AfriquePolice Terrorisme

[Entretien] Terrorisme salafiste, d’extrême-droite, d’extrême gauche, situation au Sahel. La vigilance reste de mise (Pierre de Bousquet de Florian)

(B2 à Zagreb, exclusif) Pour le préfet Pierre de Bousquet de Florian, coordinateur national du renseignement français, la lutte contre le terrorisme est certainement un des aspects où les services coopèrent le plus. La menace est en effet multiple. Terrorisme islamiste salafiste, d'extrême-droite, d'extrême-gauche... un tour d'horizon s'impose. Avec un regard particulier sur la situation dans la bande sahélienne

Cet article constitue la seconde partie de notre entretien avec le coordinateur national du renseignement français et de la lutte contre le terrorisme (CNRLT), la première partie était plus largement concentrée sur la création d'une culture stratégique au plan européen et la mise en place du Collège du renseignement en Europe (lire: Le renseignement européen : de solides intérêts communs peuvent tenir lieu d'amitiés).

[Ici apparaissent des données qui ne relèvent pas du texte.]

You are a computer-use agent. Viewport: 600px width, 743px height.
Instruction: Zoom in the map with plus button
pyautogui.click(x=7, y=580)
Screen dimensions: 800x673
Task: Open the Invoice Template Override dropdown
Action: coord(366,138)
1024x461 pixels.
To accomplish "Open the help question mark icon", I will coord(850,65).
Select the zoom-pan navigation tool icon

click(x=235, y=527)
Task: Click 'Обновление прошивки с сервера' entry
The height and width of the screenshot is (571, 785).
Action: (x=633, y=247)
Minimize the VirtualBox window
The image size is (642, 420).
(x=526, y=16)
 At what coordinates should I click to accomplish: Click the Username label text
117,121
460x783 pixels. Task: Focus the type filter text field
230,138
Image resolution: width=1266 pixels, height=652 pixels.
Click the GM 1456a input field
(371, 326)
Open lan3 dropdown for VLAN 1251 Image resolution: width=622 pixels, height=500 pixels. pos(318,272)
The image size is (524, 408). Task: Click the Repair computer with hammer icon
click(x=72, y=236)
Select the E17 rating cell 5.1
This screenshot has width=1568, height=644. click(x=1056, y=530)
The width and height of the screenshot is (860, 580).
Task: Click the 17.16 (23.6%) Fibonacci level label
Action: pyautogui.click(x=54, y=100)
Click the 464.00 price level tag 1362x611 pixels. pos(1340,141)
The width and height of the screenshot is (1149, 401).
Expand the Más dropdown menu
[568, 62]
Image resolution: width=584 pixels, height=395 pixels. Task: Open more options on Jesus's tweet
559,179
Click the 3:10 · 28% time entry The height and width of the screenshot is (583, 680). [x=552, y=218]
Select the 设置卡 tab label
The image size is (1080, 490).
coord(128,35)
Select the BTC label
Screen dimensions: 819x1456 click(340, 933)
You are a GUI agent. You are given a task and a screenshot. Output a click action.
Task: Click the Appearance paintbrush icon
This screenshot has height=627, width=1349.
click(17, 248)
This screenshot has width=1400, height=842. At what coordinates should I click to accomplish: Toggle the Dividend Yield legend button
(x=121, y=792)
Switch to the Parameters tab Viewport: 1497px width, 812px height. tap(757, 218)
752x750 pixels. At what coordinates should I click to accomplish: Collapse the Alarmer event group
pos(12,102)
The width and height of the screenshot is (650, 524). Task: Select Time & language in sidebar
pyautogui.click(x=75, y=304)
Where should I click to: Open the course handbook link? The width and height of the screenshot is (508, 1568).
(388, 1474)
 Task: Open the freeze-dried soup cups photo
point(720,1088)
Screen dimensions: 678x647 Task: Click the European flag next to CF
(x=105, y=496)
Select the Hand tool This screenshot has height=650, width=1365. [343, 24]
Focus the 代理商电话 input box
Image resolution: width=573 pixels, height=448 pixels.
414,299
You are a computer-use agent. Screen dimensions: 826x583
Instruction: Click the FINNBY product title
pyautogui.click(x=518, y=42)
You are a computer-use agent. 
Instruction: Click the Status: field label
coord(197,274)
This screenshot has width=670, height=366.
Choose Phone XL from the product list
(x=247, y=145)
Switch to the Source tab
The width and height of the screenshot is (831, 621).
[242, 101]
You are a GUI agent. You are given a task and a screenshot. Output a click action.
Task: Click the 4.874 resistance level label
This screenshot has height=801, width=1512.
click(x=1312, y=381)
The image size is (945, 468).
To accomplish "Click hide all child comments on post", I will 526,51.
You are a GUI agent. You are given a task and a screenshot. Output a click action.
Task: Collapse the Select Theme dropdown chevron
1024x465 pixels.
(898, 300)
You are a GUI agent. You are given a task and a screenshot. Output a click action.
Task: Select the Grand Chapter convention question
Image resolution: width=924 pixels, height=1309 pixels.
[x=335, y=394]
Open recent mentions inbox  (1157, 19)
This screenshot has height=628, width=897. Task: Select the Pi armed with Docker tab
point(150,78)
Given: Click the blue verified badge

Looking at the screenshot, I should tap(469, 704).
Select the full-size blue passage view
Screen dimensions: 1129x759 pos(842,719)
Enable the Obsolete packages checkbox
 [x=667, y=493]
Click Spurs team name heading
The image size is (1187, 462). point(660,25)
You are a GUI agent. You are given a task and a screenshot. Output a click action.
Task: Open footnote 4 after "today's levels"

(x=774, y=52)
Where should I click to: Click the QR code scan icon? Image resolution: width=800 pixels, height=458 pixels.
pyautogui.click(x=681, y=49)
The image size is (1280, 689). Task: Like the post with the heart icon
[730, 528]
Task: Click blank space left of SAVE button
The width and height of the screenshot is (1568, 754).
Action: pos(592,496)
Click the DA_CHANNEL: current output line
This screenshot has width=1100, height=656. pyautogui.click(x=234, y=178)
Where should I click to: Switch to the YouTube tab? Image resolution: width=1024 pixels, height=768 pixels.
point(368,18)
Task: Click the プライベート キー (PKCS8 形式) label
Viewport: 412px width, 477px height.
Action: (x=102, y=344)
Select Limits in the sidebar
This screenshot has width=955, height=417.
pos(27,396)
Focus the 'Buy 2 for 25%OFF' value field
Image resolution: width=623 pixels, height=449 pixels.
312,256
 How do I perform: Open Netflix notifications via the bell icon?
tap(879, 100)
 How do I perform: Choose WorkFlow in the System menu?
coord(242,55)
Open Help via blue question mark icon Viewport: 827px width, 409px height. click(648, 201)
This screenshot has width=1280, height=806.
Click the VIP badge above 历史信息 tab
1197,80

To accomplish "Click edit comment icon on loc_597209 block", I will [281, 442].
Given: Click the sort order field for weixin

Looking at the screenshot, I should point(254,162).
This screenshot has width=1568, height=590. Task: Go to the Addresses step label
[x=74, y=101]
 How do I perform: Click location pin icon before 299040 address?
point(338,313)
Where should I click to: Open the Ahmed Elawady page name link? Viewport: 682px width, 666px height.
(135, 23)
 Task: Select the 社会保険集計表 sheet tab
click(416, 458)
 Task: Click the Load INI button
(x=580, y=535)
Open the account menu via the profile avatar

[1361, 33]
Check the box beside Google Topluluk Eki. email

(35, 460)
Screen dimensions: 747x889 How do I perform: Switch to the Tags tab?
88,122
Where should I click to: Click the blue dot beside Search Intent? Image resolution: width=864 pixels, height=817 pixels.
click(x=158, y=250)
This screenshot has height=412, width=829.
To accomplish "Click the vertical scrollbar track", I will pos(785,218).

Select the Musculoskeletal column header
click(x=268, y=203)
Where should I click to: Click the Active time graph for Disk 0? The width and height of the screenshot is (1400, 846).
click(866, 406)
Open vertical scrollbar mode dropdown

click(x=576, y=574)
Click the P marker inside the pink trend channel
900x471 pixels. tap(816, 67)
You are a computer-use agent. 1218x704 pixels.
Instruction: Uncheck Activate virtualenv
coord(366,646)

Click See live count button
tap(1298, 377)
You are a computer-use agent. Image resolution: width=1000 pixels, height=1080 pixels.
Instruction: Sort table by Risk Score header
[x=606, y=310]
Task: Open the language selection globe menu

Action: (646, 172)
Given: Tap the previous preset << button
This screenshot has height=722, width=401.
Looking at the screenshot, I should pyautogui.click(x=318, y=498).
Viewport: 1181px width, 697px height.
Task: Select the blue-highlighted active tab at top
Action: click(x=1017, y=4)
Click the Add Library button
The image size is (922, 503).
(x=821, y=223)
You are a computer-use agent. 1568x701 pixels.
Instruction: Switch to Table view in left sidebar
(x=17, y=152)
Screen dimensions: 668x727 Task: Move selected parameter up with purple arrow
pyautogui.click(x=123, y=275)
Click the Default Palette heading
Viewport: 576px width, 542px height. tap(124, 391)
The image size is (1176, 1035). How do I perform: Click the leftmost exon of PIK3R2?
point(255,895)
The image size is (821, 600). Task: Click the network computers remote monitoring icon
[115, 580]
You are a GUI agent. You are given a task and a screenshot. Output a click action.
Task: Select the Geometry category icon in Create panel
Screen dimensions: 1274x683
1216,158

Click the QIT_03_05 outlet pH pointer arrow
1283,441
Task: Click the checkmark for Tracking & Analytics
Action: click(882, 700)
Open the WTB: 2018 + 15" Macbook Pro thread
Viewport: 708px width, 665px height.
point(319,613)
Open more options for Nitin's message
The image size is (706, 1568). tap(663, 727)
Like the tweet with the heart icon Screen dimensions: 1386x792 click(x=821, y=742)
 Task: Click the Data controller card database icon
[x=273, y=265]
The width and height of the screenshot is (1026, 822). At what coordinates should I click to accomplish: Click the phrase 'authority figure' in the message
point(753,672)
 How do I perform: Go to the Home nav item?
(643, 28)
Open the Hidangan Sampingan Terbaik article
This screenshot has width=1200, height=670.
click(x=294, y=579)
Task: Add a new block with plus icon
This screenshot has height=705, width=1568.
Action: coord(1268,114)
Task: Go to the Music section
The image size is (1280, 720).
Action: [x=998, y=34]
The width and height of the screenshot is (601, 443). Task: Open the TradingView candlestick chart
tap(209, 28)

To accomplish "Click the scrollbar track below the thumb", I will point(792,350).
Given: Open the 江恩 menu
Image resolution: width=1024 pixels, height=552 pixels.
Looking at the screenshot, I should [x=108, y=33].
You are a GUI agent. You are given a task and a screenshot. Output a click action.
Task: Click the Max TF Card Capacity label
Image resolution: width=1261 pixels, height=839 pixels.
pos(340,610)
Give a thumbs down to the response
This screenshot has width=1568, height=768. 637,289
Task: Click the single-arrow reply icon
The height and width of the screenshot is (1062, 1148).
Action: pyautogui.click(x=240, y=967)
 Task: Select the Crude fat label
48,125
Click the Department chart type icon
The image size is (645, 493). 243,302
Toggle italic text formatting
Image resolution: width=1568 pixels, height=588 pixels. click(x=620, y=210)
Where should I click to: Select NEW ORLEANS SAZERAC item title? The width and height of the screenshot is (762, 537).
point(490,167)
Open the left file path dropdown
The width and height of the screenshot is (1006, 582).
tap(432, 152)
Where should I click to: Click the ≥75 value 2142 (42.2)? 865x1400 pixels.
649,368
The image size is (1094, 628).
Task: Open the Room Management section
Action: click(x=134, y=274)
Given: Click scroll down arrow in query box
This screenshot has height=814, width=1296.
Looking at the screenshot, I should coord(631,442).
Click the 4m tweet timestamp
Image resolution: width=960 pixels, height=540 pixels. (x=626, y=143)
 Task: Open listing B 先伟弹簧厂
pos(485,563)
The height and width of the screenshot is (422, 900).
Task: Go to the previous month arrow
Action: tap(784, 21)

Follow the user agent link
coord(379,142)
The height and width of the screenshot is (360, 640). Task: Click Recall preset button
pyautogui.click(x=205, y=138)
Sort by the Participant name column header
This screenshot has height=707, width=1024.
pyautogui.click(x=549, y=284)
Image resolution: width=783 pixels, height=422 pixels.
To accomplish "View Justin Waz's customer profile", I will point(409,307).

Le terrorisme reste une menace pour vous, comme pour tous les services européens. Mais quel type de terrorisme ?

Évidemment, il y a la menace terroriste islamiste à laquelle chacun pense. Mais nous sommes aujourd’hui confrontés très clairement à un terrorisme d'extrême droite, et à des possibilités d'action terroristes ou pré-terroristes ou possiblement terroristes venant de l'extrême gauche. Nous avons toute une gamme de menaces possibles. Il y a aussi des sujets de préoccupation communs sur les modalités d'action des défenseurs du climat, des animalistes, d'un certain nombre de mouvements sociaux, ou du moins qui se présentent comme tels, qui peuvent ne pas être sans influence sur l'ordre public. Sur des sujets comme ceux-là, nous pouvons partager.

Avec la chute de l'organisation de l'État islamique en Iraq, ce terrorisme d'origine salafiste semble jugulé ?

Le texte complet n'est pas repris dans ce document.